Imagine a child is given a puppy to care for when he is young.  The child raises the dog as his own and for years training him on his own. The child developed a close bond with the dog that he’s known his entire life.  But then all of a sudden, the dog gets sick, and the vet says it has no way of fully recovering.  Instead of opting to have the dog suffer, the child knows that he’s doing the right thing by having the dog put down and relieved of its pain.  If dogs are suffering from a terminally ill disease they are usually put down to spare them of the pain and suffering.  Yet if humans are terminally ill, it is “morally wrong” for them to end their suffering.  Humans should have the same opportunity that dogs have to be eased of their pain at the end of their life.  There are too many people that are forced to suffer toward the end of their days in excruciating pain.  In today’s society, medical technology has advanced to a point where diseases that used to kill people can now be treated, and the lifespan of humans has continued to rise throughout the years.  But as these new treatments are discovered and then revealed to the public, they are sometimes faced with skepticism of the morality of the treatment.  One medical treatment that has always faced criticism from the public is ‘assisted-suicide’ or ‘aid-in-dying’.  

Assisted suicide is “suicide by a patient facilitated by means (as a drug prescription) or by information (as an indication of a lethal dosage) provided by a physician aware of the patient's intent” (Webster).  Assisted-suicide takes a lot of heat from religious and political groups alike that believe it is immoral to take ones life even in the case of someone terminally ill that is suffering.  However, assisted-suicide is a necessary medical treatment in today’s society due to the amount of people that die suffering of terminally ill diseases.  Assisted-suicide should be legalized in America, because there are too many people that are terminally ill in hospitals for months or even years that have to suffer because there are no other options.

Assisted-suicide has always been a highly debated topic, but really made a name for itself in June 1997 when “the U.S. Supreme court ruled that state laws banning physician assisted-suicide do not violate the constitution in the case of Washington vs. Glucksberg” (CNN).  Then on October 27, 1997 Oregon passes its “Death with Dignity Act” by a 51% vote legalizing physician-assisted suicide in Oregon (CNN).  Since then, assisted-suicide has been legalized in three other states; Vermont, Washington, and California (CNN).  It is also legalized in Montana but only when mandated in a court ruling (CNN).  This is not a good statistic that only five states have made any progress toward legislation in making assisted-suicide a more common treatment in America.  The need for this treatment in today’s society is too high for it not to be accessible to more people.  In 2015, in the United States there were a reported 614,348 deaths by heart diseases, 591,699 deaths by cancer and 147,101 deaths by chronic lower respiratory diseases (CDC).  These numbers are insanely high considering Oregon only fulfilled 991 requests for assisted-suicide since in 2015, Vermont has fulfilled 24 since 2013, and Washington has fulfilled 725 since 2014 (CNN).  There is only a small amount of dying people per year utilizing the treatment because it’s only available in certain states.  The biggest issue in America is the lack of availability for this procedure.  For example, “Close to 20 percent of Americans live in jurisdictions where adults can legally end their lives if they are terminally ill and meet eligibility requirements” (Span).  This leaves hundreds of thousands of Americans every year dying of terminally ill diseases plugged into machines for months or even years and have no other option but to wait until they pass organically.  This procedure needs to be made available to everyone in America that could be in need of it.
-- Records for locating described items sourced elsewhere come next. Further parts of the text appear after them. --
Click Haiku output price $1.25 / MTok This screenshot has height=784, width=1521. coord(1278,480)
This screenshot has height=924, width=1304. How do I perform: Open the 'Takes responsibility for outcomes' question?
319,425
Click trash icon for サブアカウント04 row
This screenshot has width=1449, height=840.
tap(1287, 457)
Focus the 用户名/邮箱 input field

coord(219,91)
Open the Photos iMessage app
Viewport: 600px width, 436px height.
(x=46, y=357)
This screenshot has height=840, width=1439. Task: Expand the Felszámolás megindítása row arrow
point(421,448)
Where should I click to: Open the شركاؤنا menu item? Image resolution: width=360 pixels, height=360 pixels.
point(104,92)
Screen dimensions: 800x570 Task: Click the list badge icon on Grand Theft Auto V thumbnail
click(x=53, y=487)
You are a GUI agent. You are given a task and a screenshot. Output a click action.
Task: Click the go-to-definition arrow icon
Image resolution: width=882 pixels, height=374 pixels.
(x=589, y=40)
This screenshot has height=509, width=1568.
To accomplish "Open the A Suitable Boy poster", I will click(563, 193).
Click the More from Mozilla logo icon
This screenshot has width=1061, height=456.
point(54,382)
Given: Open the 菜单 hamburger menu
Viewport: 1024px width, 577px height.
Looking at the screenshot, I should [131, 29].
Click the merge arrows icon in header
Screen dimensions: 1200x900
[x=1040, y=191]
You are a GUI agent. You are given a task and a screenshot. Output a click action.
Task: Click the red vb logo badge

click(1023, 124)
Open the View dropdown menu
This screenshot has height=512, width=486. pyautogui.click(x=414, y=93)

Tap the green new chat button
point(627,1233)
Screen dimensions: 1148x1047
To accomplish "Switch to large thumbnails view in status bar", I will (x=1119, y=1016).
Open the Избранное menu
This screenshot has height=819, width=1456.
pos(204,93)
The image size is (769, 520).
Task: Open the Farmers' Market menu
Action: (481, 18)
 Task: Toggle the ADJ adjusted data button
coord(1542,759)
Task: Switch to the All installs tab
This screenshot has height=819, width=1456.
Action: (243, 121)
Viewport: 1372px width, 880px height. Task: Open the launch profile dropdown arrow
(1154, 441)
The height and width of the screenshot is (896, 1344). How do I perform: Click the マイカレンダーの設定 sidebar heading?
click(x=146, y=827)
Assisted-suicide is also an ethical issue to doctors because of the Hippocratic oath.  Some believe that if a doctor were to aid in assisted-suicide of a patient that it would be breaking the doctor’s Hippocratic oath they swore to always help patients. Sure, it could be made out to seem like the doctor is intentionally ending a patients life in the procedure, but it is only for the benefit of the patient, and it is what the patient has asked the doctor to do to him. If the patient is of sound mind, and makes the decision to end their life, then it should not be put on the doctor for killing the patient its only what was asked of them and it is ultimately helping the patient in the long-run.

  Groups that oppose assisted-suicide also believe it is okay if the patient refuses treatment but its not okay if the doctor gives medication to the patient to end their life (Sulmasy).  This is essentially worse for the patient because they are going to die eventually but instead they have to sit in a bed suffering until it happens.  Furthermore, most doctor’s don’t prescribe enough pain medication to patients for fear of them abusing the drug and becoming addicted (Sulmasy).  Groups that oppose assisted-suicide are only stopping people from getting the relief that they may need.

Assisted-suicide has been criticized by the Catholic Church, disability-rights activists, and others who have moral objections to assisted-suicide ever since the treatment has been existed (Span).  However, when Americans are asked “When a person has a disease that cannot be cured, do you think doctors should be allowed by law to end the patient’s life by some painless means if the patient and his family request it?”  67.5 percent answered yes to the question in the past 15 years.  This means that about two-thirds of Americans approve of some means of assisted-suicide to help the terminally ill, yet the procedure only exists in five different states.  Certain political and religious activist groups have done their best to keep assisted-suicide illegal in the United States because it goes against their beliefs and values.  This may be true but not everyone has the same values in a country with over five hundred million people.  The activist groups need to realize that their beliefs shouldn’t be enforced on everyone because everyone has opinions on issues and people should be able to do with their body what they choose.  

Another large group that stands in the way of legalizing assisted-suicide is big brother himself.  The government has no right to allow these people to continue to suffer and to be refused treatment of assisted-suicide.  This is also an issue of individual rights and freedoms that the government is keeping from people.  If someone is suffering for years in a hospital bed hooked up to machines, then what does the government and activist groups think they are doing to tell this person they have to continue to suffer and await their death rather than be put out of their pain easily?.  People should mind their own business and just let people do with their lives what they choose.  The right to choice in America is a commonly referred to debate with many topics such as abortion and gay marriage.  Both abortion and gay marriage have been legalized in America because the support overweighed the opposition.  Assisted-suicide can become a law just as easily if the support for change can grow.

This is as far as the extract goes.